Friday, 6 September
| Miraikan Hall
Typography for New and Better Readers: A Study of the Identification of Typographic Forms among Early Readers
With the goal of developing a typeface capable of performing well in children's books, Dafne Martínez and Sandra García conducted an analysis of fonts used in reading-instruction books distributed in Mexican public schools. The pair based their research on prior studies, which indicated that the biggest hurdles children face when learning to read are presented by characters sharing similar morphologies—for example, the letters b, d, p, and q. The Grotesk style currently appears in these textbooks as the primary font; its features include symmetrical shapes and a high degree of similarity between characters, which made Martínez and García wonder if this was the most appropriate typographic choice. Starting from the premise that correctly identifying and distinguishing characters is crucial to the process of learning to read, they conducted a field study with students between six and ten years of age to corroborate that their font and others they consider more suitable for such textbooks perform better than what is currently being used.

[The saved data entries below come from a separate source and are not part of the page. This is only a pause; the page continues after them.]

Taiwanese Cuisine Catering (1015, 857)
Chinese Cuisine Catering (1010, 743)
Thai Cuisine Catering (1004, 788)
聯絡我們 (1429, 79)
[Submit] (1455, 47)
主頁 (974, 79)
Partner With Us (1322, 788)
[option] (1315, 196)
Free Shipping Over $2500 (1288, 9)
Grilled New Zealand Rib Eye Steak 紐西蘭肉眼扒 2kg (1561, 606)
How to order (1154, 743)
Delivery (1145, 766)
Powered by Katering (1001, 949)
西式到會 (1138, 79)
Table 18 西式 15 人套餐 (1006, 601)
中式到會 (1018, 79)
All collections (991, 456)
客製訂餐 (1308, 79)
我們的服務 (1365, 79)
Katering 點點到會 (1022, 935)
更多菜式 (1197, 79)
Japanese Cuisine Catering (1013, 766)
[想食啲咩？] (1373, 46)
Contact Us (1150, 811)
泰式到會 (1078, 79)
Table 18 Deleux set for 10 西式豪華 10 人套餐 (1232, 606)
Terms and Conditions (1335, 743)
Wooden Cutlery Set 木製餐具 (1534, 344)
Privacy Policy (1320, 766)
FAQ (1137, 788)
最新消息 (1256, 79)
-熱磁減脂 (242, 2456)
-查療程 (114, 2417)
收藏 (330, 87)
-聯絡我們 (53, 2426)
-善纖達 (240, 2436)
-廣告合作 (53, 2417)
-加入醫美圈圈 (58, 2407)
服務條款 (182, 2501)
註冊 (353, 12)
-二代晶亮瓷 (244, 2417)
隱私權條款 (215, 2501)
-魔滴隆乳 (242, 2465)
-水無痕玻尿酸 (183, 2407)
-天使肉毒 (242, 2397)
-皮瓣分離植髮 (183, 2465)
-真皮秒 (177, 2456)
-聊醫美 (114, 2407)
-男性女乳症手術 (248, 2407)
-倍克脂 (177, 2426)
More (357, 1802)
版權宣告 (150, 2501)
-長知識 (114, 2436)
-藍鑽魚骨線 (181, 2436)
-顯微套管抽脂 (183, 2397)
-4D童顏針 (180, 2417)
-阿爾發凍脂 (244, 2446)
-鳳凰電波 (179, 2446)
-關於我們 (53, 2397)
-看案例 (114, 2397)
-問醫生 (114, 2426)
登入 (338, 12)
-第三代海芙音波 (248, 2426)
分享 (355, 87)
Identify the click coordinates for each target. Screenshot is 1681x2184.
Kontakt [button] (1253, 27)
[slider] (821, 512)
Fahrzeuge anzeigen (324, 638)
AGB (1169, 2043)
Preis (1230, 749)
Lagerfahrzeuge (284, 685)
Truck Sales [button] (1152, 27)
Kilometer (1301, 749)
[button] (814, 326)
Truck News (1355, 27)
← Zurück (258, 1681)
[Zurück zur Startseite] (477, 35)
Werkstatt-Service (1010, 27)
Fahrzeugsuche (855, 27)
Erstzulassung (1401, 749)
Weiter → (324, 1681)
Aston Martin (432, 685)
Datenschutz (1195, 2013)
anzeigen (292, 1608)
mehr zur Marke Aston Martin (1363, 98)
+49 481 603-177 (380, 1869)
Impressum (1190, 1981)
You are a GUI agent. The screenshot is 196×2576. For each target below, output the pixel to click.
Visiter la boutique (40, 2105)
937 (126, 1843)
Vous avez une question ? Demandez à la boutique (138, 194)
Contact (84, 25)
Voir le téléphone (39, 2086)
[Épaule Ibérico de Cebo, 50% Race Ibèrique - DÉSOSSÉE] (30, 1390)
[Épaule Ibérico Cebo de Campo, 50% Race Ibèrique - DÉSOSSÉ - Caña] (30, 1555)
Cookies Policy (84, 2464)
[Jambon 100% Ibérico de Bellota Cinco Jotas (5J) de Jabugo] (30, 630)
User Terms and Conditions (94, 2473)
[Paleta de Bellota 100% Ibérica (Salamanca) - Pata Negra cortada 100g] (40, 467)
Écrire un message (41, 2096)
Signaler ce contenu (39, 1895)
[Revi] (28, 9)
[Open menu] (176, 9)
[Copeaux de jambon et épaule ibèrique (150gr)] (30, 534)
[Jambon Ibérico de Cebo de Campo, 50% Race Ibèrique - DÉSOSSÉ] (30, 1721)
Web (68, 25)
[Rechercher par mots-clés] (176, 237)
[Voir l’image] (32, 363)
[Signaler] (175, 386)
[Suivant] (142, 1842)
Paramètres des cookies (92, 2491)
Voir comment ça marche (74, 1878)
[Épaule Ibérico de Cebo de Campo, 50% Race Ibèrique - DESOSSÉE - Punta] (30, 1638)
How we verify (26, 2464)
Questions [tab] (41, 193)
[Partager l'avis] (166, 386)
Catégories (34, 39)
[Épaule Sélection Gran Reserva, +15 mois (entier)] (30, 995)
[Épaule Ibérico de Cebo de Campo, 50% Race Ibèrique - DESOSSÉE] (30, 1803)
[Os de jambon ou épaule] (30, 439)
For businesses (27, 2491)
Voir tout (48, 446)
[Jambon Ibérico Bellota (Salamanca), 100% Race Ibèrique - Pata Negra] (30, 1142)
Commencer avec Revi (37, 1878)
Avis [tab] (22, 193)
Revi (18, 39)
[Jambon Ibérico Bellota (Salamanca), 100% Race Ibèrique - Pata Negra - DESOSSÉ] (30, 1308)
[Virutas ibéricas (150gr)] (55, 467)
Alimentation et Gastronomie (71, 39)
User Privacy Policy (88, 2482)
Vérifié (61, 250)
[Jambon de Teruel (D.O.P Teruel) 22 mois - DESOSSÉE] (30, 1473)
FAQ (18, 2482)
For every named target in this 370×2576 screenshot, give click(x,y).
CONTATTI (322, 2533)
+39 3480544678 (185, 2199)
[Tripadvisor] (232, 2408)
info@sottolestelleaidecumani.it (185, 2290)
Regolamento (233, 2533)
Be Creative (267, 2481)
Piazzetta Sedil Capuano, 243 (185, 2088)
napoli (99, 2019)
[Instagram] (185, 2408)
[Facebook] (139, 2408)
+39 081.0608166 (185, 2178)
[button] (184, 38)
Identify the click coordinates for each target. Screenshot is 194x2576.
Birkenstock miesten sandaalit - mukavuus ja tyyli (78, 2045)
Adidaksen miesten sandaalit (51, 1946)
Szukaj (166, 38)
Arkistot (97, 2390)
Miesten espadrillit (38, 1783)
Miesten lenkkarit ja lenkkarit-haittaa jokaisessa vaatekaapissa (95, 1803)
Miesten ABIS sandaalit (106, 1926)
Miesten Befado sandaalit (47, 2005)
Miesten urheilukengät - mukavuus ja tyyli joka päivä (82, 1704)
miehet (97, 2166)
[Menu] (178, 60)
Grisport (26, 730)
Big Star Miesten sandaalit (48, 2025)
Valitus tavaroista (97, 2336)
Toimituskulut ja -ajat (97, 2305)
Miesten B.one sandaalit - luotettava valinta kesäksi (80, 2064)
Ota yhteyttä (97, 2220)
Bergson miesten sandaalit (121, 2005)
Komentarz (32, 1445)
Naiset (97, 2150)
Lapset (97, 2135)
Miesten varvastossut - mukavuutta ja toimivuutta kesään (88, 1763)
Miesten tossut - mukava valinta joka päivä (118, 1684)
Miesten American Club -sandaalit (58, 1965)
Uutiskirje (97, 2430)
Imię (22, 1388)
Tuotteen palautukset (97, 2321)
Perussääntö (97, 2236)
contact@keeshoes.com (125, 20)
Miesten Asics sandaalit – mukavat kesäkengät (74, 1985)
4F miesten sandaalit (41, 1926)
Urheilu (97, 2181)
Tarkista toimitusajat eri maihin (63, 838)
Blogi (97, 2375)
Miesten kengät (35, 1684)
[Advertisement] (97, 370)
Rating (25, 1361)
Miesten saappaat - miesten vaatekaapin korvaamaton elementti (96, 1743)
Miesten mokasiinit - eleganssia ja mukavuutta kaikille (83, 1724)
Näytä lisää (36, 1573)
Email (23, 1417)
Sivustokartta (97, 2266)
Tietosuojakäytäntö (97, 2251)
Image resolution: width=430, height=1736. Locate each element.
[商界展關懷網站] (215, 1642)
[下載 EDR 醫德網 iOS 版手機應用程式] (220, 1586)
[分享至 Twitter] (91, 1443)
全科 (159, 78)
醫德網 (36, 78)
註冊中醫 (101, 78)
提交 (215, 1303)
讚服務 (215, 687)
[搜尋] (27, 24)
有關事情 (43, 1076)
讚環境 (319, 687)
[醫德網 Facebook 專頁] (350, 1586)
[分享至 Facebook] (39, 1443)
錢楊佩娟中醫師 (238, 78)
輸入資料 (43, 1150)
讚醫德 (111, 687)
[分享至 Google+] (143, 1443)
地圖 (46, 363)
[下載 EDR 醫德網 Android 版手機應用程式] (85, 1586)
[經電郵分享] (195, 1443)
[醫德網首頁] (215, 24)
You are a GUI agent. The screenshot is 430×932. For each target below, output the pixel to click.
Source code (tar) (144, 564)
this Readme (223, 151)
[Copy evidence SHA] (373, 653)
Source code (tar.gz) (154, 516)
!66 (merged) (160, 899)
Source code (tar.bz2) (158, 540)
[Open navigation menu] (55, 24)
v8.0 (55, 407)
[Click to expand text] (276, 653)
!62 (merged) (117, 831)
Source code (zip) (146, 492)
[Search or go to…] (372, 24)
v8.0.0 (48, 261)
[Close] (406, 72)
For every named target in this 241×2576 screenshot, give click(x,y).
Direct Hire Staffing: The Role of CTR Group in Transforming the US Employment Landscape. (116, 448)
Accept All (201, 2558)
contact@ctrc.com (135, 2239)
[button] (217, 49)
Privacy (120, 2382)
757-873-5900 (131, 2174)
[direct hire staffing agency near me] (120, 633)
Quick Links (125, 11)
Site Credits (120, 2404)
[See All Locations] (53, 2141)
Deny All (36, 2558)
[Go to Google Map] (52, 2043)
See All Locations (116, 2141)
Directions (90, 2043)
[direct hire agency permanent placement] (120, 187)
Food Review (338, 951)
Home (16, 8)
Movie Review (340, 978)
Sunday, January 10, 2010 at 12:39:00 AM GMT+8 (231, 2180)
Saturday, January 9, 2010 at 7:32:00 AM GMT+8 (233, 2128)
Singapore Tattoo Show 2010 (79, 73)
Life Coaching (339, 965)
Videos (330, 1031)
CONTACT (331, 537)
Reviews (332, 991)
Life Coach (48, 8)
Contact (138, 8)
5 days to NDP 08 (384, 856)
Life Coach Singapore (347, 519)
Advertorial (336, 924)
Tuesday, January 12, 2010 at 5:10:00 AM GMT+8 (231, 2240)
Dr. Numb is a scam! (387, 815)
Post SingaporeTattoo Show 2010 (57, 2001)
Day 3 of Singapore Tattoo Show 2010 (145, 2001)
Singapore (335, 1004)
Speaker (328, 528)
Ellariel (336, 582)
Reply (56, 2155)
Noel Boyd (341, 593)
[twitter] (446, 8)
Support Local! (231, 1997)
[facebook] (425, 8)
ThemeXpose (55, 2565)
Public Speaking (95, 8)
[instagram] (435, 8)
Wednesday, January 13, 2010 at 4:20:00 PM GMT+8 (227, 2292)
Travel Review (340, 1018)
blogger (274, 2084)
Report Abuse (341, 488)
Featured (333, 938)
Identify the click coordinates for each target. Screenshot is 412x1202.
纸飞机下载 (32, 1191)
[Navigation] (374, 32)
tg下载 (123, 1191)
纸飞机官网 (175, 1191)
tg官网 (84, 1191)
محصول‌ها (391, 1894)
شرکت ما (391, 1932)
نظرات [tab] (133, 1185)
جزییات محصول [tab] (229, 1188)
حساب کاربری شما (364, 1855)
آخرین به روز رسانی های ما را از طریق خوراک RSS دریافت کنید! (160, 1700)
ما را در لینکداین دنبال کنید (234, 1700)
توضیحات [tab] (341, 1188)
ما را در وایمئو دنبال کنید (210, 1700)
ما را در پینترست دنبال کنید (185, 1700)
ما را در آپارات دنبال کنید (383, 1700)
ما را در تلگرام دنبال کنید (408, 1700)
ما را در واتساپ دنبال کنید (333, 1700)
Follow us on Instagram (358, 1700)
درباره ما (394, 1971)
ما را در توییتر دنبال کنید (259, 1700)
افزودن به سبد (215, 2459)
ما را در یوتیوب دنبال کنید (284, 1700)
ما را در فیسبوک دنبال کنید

The tests consisted of projections showing letters, words, and phrases displaying the most easily confused characters, and asking the study subjects to identify and replicate what they observed so that Martínez and García could later analyze parameters like certainty and time to respond. They believe it’s relevant to share their results because they could help improve decisions made during the process both of designing typefaces and of choosing type for editorial products.